Let’s take care of each other.
Let’s make this little time we have on earth less hellacious than it, intrinsically, has to be what with, at the very least, the whole “awareness of own inevitable mortality” thing (and yeah, Elon Musk, et al., you can buy up all the good property on this continent, but you’re probably still going to die).
I’ve always dealt fairly well with deep change. I’d say I’m good at “adapting,” but this pandemic shit is really, really testing that strength.
What I mean is that the Cat Lawyer video, the one that “has no meaning”?
I thought it was about adapting.
I thought when Cat Lawyer (Rod Ponton) offered to “go forward” AS A CAT it was a lesson in adapting and persevering. Not explicitly. Not deliberately. Just because I have eyes and can observe human behavior.
Maybe it’s because I’m a pleb. I’m not in the 1%. I can’t just “do whatever I feel like with impunity.” Frankly, as a woman, the latter has never been my lot even in pre-pandemic times.
All of my kids — from 12th to 6th — have been complaining this week of odd exhaustion.
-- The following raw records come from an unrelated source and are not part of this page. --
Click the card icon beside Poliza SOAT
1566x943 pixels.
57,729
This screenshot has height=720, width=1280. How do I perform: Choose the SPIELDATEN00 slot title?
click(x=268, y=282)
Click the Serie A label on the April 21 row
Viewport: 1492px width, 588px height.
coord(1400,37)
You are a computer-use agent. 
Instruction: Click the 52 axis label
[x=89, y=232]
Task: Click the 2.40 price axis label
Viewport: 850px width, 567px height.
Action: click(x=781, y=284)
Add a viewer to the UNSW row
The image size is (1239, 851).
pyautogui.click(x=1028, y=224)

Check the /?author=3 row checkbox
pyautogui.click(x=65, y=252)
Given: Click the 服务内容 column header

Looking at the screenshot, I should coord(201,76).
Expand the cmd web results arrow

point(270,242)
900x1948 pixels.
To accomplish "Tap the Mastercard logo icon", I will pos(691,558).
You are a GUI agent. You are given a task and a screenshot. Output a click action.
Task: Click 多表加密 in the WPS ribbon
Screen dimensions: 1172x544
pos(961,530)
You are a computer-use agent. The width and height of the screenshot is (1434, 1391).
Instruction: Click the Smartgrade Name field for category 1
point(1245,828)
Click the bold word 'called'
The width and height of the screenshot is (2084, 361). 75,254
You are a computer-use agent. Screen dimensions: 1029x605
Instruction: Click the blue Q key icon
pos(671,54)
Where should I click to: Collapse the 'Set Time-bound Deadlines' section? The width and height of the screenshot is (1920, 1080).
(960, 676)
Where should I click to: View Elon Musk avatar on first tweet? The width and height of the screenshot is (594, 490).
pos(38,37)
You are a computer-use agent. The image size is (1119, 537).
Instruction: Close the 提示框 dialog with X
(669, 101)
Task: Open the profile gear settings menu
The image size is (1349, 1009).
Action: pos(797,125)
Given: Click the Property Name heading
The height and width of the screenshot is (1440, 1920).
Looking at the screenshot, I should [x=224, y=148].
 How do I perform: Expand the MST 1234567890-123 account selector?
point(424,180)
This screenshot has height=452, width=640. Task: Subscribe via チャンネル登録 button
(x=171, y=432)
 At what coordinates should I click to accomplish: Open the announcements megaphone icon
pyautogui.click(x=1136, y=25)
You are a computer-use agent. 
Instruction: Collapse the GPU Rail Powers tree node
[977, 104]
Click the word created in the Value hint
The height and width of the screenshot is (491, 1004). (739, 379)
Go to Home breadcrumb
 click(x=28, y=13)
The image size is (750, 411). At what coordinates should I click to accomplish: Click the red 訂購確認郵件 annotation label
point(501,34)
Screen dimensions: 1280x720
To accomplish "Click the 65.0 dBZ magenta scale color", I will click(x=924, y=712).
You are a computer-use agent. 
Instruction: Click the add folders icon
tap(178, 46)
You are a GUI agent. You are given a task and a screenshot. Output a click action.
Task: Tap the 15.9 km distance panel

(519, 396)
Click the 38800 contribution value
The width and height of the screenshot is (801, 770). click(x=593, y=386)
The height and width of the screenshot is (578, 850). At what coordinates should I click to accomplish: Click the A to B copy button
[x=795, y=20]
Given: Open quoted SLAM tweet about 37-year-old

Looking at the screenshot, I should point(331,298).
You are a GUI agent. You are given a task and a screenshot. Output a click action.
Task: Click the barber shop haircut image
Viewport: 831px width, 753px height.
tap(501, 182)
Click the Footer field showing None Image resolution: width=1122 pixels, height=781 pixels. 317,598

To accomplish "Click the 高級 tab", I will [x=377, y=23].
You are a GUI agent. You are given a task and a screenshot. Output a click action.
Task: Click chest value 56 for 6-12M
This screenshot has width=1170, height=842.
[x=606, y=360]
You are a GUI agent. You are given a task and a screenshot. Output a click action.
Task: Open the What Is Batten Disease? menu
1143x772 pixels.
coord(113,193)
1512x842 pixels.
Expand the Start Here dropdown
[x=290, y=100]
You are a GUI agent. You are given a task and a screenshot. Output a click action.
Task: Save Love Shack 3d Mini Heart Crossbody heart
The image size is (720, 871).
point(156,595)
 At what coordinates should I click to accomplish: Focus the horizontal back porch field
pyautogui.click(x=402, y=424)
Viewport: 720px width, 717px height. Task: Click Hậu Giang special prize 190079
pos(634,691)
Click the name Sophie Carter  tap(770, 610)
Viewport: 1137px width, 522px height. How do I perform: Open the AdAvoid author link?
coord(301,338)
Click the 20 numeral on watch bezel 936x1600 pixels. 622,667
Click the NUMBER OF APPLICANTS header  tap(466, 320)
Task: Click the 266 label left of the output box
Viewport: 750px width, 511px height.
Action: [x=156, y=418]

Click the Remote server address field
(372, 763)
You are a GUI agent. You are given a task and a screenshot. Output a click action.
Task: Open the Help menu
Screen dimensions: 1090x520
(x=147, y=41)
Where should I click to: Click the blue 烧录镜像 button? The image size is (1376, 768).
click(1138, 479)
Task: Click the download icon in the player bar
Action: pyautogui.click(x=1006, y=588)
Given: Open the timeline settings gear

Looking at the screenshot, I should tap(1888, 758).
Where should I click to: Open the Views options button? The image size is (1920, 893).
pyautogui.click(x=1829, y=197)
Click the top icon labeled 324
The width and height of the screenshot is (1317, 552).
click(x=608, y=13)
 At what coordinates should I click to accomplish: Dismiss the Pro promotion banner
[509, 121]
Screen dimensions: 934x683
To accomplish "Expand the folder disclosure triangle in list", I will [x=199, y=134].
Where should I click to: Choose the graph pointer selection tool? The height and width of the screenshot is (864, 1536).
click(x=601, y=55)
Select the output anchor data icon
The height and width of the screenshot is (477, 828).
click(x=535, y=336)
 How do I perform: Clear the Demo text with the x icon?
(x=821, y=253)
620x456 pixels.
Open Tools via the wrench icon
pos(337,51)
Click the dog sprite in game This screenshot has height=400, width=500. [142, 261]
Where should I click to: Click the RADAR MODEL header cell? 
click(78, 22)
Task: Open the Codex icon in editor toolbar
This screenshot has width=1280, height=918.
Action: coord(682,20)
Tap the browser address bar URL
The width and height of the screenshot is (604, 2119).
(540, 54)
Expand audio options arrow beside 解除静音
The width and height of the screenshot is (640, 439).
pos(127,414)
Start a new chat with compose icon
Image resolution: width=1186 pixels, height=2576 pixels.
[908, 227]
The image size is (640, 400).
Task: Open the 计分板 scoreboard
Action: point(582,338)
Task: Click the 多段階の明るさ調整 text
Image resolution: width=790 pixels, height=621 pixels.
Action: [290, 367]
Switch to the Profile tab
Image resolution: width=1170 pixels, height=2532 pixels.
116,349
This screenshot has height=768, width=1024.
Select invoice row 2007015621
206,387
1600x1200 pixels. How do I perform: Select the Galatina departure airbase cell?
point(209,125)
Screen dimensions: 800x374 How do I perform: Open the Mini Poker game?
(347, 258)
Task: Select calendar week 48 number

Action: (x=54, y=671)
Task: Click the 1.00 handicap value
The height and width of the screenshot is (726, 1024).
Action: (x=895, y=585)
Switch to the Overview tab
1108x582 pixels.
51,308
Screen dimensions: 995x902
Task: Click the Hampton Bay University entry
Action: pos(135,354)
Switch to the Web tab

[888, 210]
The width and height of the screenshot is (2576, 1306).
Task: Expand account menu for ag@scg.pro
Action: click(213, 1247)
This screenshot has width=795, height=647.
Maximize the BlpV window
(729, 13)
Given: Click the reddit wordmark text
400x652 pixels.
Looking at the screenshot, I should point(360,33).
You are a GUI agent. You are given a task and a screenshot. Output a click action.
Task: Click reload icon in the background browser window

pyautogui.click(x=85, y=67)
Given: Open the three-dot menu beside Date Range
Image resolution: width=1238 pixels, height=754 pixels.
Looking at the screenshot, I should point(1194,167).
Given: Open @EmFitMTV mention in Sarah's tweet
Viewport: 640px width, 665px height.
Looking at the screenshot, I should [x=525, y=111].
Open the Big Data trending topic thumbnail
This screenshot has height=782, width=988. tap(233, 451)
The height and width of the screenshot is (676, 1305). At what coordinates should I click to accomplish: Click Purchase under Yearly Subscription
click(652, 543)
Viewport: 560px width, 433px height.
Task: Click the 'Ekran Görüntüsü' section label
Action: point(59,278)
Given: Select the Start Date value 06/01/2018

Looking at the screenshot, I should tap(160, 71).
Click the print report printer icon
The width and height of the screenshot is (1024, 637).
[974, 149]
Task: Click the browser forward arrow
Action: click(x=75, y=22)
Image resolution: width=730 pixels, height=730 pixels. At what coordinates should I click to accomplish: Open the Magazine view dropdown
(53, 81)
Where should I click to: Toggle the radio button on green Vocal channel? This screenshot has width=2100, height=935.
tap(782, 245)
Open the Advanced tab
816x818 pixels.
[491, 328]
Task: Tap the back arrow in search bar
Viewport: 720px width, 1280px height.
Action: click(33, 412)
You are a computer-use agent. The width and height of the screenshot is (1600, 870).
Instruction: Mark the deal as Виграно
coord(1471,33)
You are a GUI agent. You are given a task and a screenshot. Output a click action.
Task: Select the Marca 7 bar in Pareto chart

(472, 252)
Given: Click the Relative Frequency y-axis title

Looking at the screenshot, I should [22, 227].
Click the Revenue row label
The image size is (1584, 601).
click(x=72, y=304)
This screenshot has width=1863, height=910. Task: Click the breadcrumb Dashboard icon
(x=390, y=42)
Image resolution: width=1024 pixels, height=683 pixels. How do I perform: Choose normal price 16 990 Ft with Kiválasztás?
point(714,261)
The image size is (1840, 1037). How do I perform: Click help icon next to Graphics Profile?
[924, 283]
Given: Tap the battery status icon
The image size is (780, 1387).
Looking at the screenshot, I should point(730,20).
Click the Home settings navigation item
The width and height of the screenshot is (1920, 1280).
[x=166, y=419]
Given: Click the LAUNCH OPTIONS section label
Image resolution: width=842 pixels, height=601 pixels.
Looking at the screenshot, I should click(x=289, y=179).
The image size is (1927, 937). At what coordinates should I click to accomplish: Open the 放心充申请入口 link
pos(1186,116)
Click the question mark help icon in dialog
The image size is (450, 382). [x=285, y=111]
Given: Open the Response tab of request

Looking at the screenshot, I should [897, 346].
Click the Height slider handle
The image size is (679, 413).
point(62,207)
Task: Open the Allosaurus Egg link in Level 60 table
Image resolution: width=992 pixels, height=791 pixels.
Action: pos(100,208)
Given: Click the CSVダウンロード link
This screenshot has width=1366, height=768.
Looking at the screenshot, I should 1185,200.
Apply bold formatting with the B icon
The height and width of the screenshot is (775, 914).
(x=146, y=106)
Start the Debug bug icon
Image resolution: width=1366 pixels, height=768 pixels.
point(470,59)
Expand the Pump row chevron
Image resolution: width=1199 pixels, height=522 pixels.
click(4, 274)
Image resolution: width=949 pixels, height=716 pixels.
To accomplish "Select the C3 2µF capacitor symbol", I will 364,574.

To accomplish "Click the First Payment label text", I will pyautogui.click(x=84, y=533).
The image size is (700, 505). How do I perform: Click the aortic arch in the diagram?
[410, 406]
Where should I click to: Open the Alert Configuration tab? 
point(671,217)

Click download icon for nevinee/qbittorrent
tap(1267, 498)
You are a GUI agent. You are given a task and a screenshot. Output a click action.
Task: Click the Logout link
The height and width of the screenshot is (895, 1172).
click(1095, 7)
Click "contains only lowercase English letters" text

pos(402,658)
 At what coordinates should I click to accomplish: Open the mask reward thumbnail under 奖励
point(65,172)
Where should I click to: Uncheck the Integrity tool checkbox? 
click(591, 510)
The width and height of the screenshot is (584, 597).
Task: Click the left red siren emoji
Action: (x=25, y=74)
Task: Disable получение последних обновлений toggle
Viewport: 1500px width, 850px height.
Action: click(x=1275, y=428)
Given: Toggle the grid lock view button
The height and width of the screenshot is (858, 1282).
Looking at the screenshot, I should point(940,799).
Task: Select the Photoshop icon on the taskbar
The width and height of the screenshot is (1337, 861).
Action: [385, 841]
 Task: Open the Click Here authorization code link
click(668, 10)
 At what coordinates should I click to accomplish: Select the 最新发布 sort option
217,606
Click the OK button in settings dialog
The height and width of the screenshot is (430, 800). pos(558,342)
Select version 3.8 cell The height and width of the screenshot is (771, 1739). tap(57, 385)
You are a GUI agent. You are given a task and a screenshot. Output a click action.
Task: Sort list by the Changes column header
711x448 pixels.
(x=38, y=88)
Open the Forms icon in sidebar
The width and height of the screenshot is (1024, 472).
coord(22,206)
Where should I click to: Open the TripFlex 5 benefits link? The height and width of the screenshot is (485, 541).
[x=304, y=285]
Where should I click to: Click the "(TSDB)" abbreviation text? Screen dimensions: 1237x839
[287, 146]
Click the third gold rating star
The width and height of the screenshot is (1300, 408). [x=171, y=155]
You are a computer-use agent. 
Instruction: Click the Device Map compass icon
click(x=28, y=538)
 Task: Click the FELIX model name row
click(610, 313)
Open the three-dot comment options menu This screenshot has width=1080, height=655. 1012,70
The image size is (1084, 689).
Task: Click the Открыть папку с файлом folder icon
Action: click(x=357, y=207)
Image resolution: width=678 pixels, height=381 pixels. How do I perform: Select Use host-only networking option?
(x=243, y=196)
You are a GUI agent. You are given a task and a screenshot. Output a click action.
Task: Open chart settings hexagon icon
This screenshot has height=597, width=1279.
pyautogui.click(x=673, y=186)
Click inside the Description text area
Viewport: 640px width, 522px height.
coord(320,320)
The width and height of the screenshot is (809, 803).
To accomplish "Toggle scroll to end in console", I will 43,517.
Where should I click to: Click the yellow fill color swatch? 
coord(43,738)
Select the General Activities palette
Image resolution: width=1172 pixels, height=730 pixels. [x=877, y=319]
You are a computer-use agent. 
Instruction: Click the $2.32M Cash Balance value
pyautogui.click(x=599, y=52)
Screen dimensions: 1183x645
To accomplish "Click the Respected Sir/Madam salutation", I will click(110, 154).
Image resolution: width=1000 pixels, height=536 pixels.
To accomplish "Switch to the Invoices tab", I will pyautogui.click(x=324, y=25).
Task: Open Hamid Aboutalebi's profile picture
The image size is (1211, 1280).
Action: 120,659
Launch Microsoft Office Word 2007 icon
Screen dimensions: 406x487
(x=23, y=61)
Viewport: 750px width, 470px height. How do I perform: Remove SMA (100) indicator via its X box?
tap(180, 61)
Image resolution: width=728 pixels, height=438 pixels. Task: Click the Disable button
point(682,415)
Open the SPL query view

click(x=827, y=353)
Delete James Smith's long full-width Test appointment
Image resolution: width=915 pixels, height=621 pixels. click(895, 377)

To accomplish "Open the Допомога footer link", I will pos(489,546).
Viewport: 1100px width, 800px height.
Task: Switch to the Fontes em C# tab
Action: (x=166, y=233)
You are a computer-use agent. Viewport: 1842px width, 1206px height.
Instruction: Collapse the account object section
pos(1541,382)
Their sleep schedules are disturbed. We talked about this in each of my classes, briefly, today. We offered each other tips for sleeping better: hot tea, melatonin, ambient music, boring podcasts, no blue screens in bed, exercise . . .
This is a byproduct of the pandemic. I am certain of this. The kids aren’t sleeping well just as the adults aren’t sleeping well because we’ve been cooped up for a YEAR. A whole fucking YEAR.
And I just want us to all remember, as we watch the second impeachment trial, that COVID would have happened with or without the rabid, immoral bastards in the GOP (Trump at the helm for some reason I will never be able to grasp). COVID is not a political problem. At least not at its source.
The fact that one year after the pandemic struck the so called “best” country on earth is still cooped up on fucking lockdown of one kind or another IS political.
We are suffering because the Trump administration was inept.
Worse than inept, they were indifferent.
That is a sin against the citizens of this country. Every single one. Dead or alive after this pandemic ends.
My students are losing their minds.
I’m not being hyperbolic.
Some of them aren’t even aware it’s happening, but I notice in these freakish conversations we’re all having about the SAME “sleep problems.”
The cracks are showing.
Cracks that were made deeper and more fraught by the action or rather INACTION of men (and a few women) who swore an oath to the good of their constituents.
Where is the good in this?
We are literally losing our fucking minds because we gave THAT much power to ONE stupid asshole.
And we’ve been handing power to stupid, belligerent, violent assholes since the beginning of time.
I’m sick of it.
I hope you’re sick of it, too.
Now what do we do to go forward in good faith and progress?